When I first learned that my older son had asthma, I imagined that it would go away in a few weeks or months. I clung to that bit of denial, I guess, because it helped ease the fear and sadness as reality sank in. Brian was only 3, and deep down my husband and I knew we were facing a serious chronic disease that would probably hang on for years, maybe even for the rest of his life.

It did hang on, and three years later, our younger son, Eric, also started to wake up at night with fits of coughing, wheezing, and choking. Both boys had a cluster of problems — asthma, eczema, and allergies to nuts, pollens, dust mites, and animals — that often go together and seem to have become more common in the past 20 years or so.

People with asthma are often described as having "twitchy" lungs, hypersensitive to all kinds of irritants that don't bother others. The disease causes the airways to constrict temporarily and fill up with mucus, making it hard to breathe. Lots of things can trigger attacks: allergies, viruses, cigarette smoke, gas fumes, cold air, exercise, even laughing.

At least six million children in the United States have asthma. Worldwide, it affects about 300 million adults and children; 255,000 die from it each year, and deaths could increase by 20 percent over the next decade, reports the World Health Organization.

In this country, asthma rates in children climbed about 60 percent between 1980 and 2003, says the Centers for Disease Control and Prevention. In kids under 5, the rates rose even more, jumping 160 percent from 1980 to 1994.

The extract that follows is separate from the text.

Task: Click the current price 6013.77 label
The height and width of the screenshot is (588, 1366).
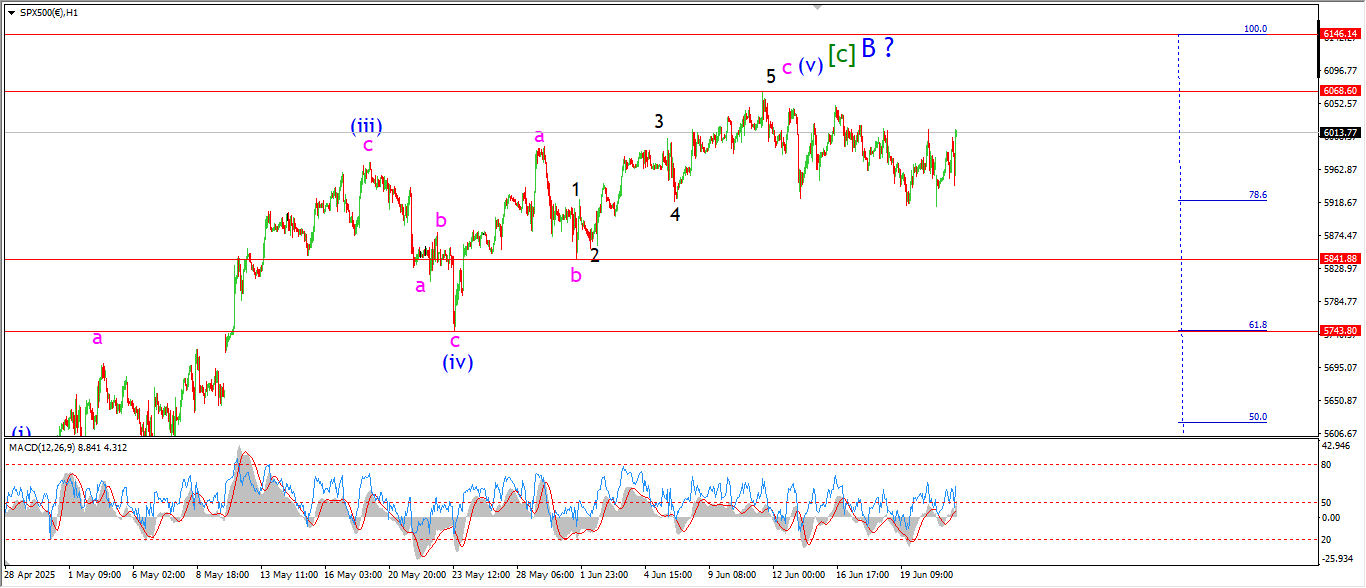Action: pos(1339,132)
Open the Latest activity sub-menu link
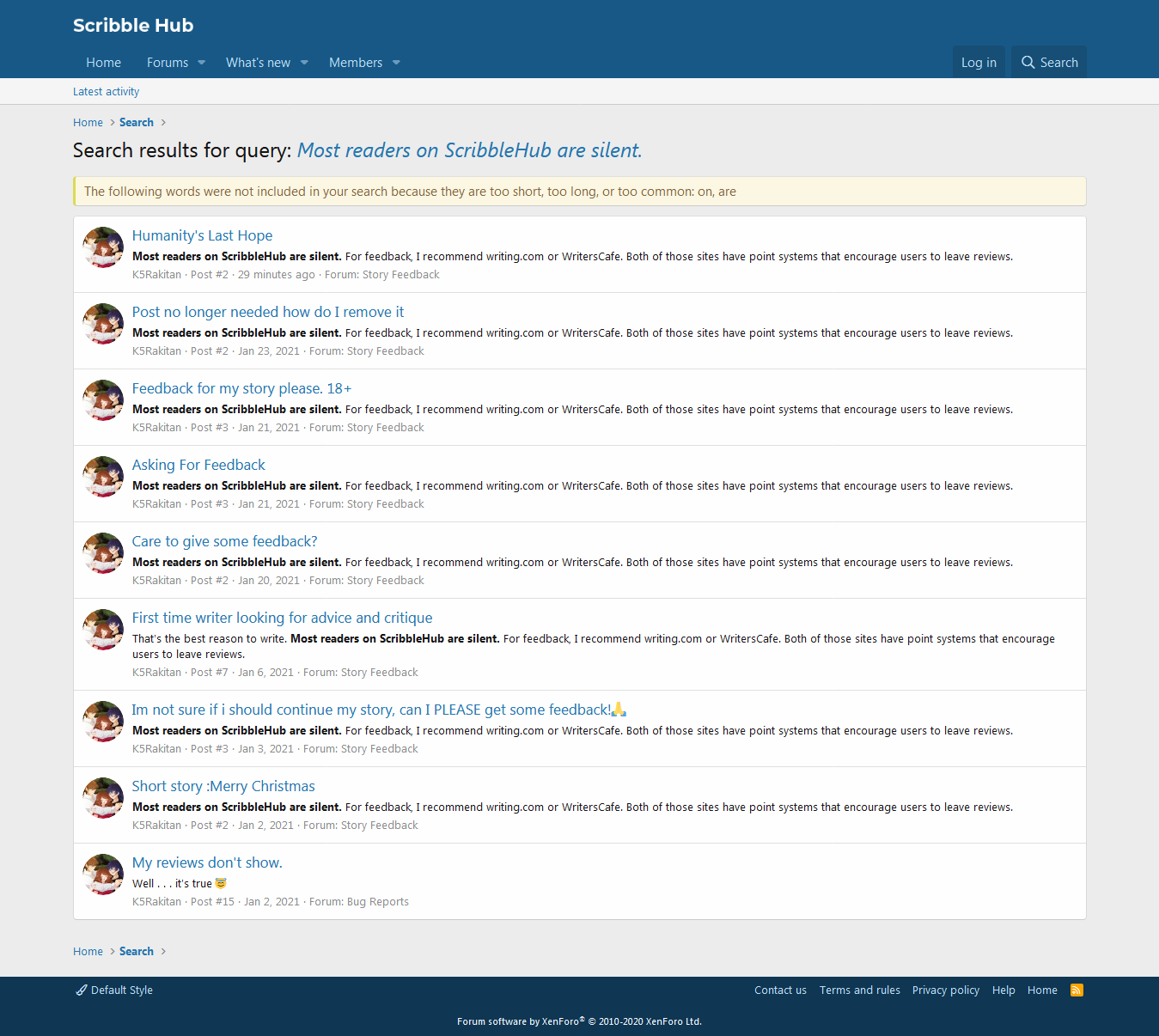 (106, 92)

Our sons, born in 1984 and 1987, were part of this dismal trend; a surprising number of our friends and neighbors had children in the same boat. We didn't remember there being so many kids with asthma when we were young. Everything from air pollutants to obesity has been blamed for the surge, but researchers have yet to arrive at definitive explanations.

My husband and I realized that we had two jobs: keeping our boys well and teaching them to take care of themselves when they were off with friends or at school and we weren't around to remind them to use their inhalers.

We also felt we had to walk a fine line. We wanted our sons to be cautious but not afraid, to take asthma seriously and yet not become obsessive or hypochondriacal. We didn't want them to be like the goofy neighbor kid who squirted his inhaler at classmates for laughs — or like the one whose parents kept him home at the first sign of a cough. We weren't really sure how to find a happy medium, except to be calm but insistent about doing what was needed to keep the disease under control.